District: North Hertfordshire (District Authority)
National Grid Reference: TL 36657 35490, TL 36712 35464
Reasons for Designation
Around 6,000 moated sites are known in England. They consist of wide ditches,
often or seasonally water-filled, partly or completely enclosing one or more
islands of dry ground on which stood domestic or religious buildings. In some
cases the islands were used for horticulture. The majority of moated sites
served as prestigious aristocratic and seigneurial residences with the
provision of a moat intended as a status symbol rather than a practical
military defence. The peak period during which moated sites were built was
between about 1250 and 1350 and by far the greatest concentration lies in
central and eastern parts of England. However, moated sites were built
throughout the medieval period, are widely scattered throughout England and
exhibit a high level of diversity in their forms and sizes. They form a
significant class of medieval monument and are important for the understanding
of the distribution of wealth and status in the countryside. Many examples
provide conditions favourable to the survival of organic remains.

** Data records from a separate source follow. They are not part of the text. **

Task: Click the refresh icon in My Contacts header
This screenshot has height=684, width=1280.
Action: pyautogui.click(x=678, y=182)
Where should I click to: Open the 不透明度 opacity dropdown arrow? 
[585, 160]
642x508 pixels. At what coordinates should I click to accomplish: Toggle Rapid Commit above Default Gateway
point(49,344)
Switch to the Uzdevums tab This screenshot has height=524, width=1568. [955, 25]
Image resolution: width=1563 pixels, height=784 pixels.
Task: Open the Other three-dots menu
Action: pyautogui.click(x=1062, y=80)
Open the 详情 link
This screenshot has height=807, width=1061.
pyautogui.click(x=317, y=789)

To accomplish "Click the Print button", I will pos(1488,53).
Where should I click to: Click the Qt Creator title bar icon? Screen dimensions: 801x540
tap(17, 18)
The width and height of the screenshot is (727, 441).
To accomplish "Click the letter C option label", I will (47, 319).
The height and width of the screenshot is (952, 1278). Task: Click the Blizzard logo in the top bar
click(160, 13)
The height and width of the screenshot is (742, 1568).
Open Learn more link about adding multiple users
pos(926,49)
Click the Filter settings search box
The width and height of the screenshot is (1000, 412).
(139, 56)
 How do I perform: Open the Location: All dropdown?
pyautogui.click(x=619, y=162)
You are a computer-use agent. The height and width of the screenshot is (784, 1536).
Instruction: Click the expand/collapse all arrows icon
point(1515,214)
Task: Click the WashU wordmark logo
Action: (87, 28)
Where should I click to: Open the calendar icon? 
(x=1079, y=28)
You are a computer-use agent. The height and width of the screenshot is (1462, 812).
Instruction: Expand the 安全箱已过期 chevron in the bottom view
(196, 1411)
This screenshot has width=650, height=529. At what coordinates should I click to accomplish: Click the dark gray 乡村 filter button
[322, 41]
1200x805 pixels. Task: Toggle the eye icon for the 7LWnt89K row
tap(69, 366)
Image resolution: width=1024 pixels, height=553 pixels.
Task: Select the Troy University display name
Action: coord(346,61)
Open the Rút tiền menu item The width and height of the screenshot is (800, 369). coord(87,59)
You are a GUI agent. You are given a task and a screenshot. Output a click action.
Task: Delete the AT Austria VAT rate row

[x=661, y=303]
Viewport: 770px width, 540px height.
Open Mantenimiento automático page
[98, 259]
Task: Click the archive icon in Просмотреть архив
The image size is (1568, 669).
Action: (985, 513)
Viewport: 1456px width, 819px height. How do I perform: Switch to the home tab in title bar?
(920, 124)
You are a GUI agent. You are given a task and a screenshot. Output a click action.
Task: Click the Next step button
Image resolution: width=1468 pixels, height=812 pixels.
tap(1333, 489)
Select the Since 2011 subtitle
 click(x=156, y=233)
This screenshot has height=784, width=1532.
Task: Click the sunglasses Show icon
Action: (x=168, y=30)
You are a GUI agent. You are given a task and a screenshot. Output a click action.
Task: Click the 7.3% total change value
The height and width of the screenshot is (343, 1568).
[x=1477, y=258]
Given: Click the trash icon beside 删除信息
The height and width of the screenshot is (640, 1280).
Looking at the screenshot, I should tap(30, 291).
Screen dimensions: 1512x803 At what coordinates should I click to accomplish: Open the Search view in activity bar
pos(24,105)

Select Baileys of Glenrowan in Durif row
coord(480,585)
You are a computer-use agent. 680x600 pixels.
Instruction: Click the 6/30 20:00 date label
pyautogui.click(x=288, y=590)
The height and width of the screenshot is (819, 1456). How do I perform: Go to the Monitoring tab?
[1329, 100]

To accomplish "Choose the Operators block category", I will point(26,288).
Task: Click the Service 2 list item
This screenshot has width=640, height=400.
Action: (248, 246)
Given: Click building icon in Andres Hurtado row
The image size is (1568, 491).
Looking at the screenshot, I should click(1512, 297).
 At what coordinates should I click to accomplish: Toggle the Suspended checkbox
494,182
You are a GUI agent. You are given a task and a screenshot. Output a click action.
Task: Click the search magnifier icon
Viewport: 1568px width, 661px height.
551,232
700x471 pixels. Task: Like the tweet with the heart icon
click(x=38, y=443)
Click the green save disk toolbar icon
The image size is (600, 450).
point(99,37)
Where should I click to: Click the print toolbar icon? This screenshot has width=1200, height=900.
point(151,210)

Gannock Grove is a fine example of a single island site. It survives in very good condition and provides conditions for the preservation of wet and dry remains, both within the ditches and the interior of the enclosure. The monument exhibits a number of features including the ponds and the hollow-way, and the significance of the site is further increased by the association with the nearby and contemporary Bush Wood moat.
The monument includes the well-preserved remains of a medieval moated
enclosure and its associated ponds and adjacent hollow-way. The moat is
partially water filled and has external dimensions of circa 90m north-
south by 70m east-west. A break in the north-west corner of the
interior bank may be the location of the original entrance. Inside the
enclosure are a number of shallow earthworks likely to be the remains of
contemporary medieval buildings and associated features. A number of
ponds may also be part of the original complex or perhaps later
additions to the monument. Adjacent to the moat on the west side is a
length of hollow-way, surviving as a distinct linear bank and ditch,
which is considered to be directly associated with the medieval moat.
The Gannock Grove moat is one of a pair of moats with the other example
being in Bush Wood which is located less than 400m to the north-east.
The modern trackway is excluded from the scheduling, dividing the
monument into two separate areas.
MAP EXTRACT The site of the monument is shown on the attached map extract. It includes a 2 metre boundary around the archaeological features, considered to be essential for the monument's support and preservation.
The contents of this record have been generated from a legacy data system.
Legacy System number: 11513
Legacy System: RSM
This monument is scheduled under the Ancient Monuments and Archaeological Areas Act 1979 as amended as it appears to the Secretary of State to be of national importance. This entry is a copy, the original is held by the Department for Digital, Culture, Media and Sport.